看着若若兴奋的有些发红的小脸,张昭铭连忙点了点头,笑道,“好看,若若穿什么都好看。”
若若显得很高兴,但却嘟着嘴道,“林儿哥哥就会哄我,真的好看吗?”
“当然了,谁要是敢说不好看,瞧我不揍他!”张昭铭摆出一副张牙舞爪的样子。
若若被他逗得咯咯笑了起来,笑得很开心,上前拉住张昭铭的手,“好啊,这可是你说的,将来谁要是敢欺负若若,林儿哥哥一定要帮若若报仇哦。”
若若绵软的小手拉住了张昭铭的大手,张昭铭心中不由得一荡,内心深处的兽性开始冒头,他急忙气沉丹田,将那种不好的想法强压了下去,老脸一红,暗骂了自己几句,用力的点了点头,“好,哥哥答应你。”心中的一丝慌乱让他没有听出来若若话里的意思,没有注意到若若将自己的话变了一个意思。
“林儿哥哥,等一下叫韩伯伯和婶婶去我家吃饭,我爹在城里买了些卤肉的,”若若这才说到“正事”。原来却是请韩山童一家过去吃饭的。
“吃饭?哦,好啊,”张昭铭点了点头,应了下来,两户人家的感情很好,隔壁住着,平日里互相都有着照顾,相处的像是一家人一般,经常到互相的家中去一起吃饭,所以张昭铭也没有多想什么。
跟若若在一起说了几句话之后,若若娘叫她,虽然不情愿,不过若若也只好走了,张昭铭四处看了看,百无聊赖,自己成天除了练功便什么事情也没有,不免有些无聊,这时想想,也许去帮老爹处理一下教务也是好的吧。教中有很多江湖中人,而且一定有很多厉害人物,比如什么几大法王什么的。

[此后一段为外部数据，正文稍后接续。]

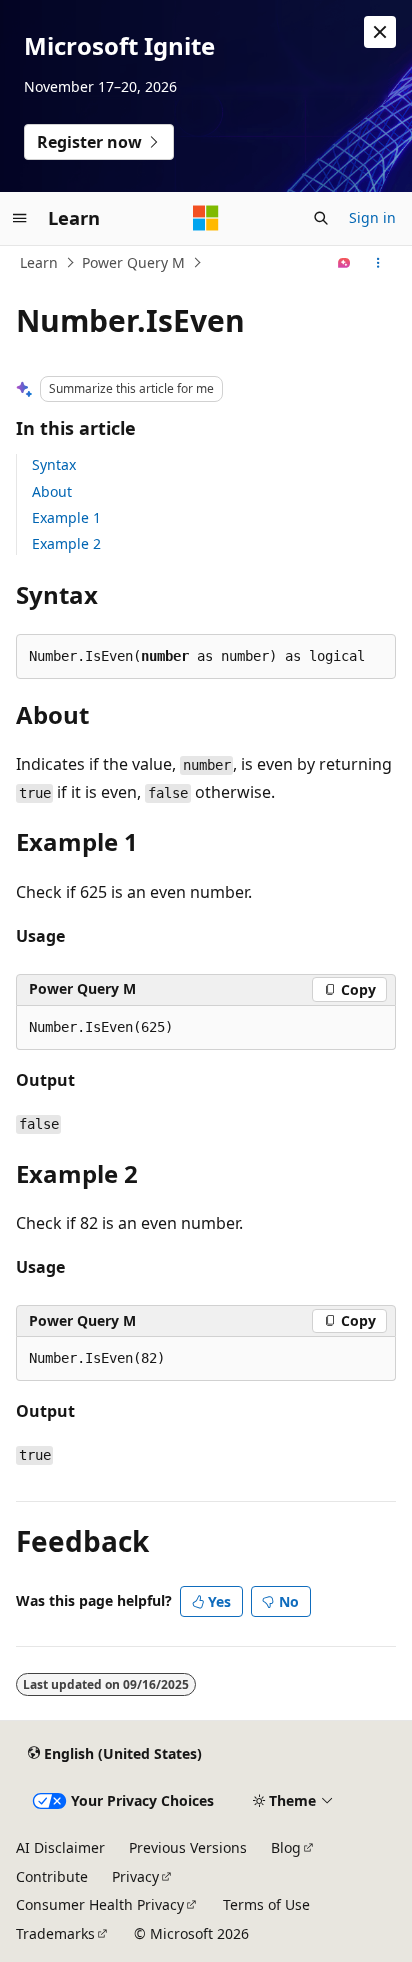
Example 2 (66, 543)
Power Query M (133, 262)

想到江湖人物,张昭铭心中突然冒出了一个想法,自己也算是学了九年的武功,虽然算不得一个高手,也算是基础扎实了吧,既然如此,为什么不去江湖上走走看呢?要知道,前世看武侠小说看了那么多,对于江湖,他早就已经欣然神往了,究竟什么是江湖?究竟江湖是金庸笔下的那般热闹?还是古龙笔下的那般冷峻?又或者像是武林外传一般?不过他可不是郭女侠,也不想出去闯江湖的时候给人家擦桌子洗碗。
这个想法一出现,又显得有些难以抑制,嗯,每天这么无所事事的也不好,没什么意思,还不如出去走走,反正,距离老爹造反,也还有段时间,这段时间里面,出去看看江湖,看看天下,看看这成吉思汗打下来的大元朝,究竟是个什么样子吧。
想着想着,脚下不知不觉的开始动了起来,在大脑几乎没有运作的情况下,不知道要往哪里走,这时,突然一阵风声袭来,张昭铭心念一动,九年的功夫不是白练的,他很清晰的感觉到了危险,于是,身子往后一仰,双脚原地不动,从膝盖往后弯下去,上半身和地面形成了两条平行线,如果有练家子在这里的话,准会喊一声,好漂亮的铁板桥!
然而张昭铭还是有些牛刀杀鸡了,袭击他的,不过是几个石子而已,他清楚的看到几个鹅蛋大的石子从自己刚刚的头顶部位飞了过去,自然是打不到他的。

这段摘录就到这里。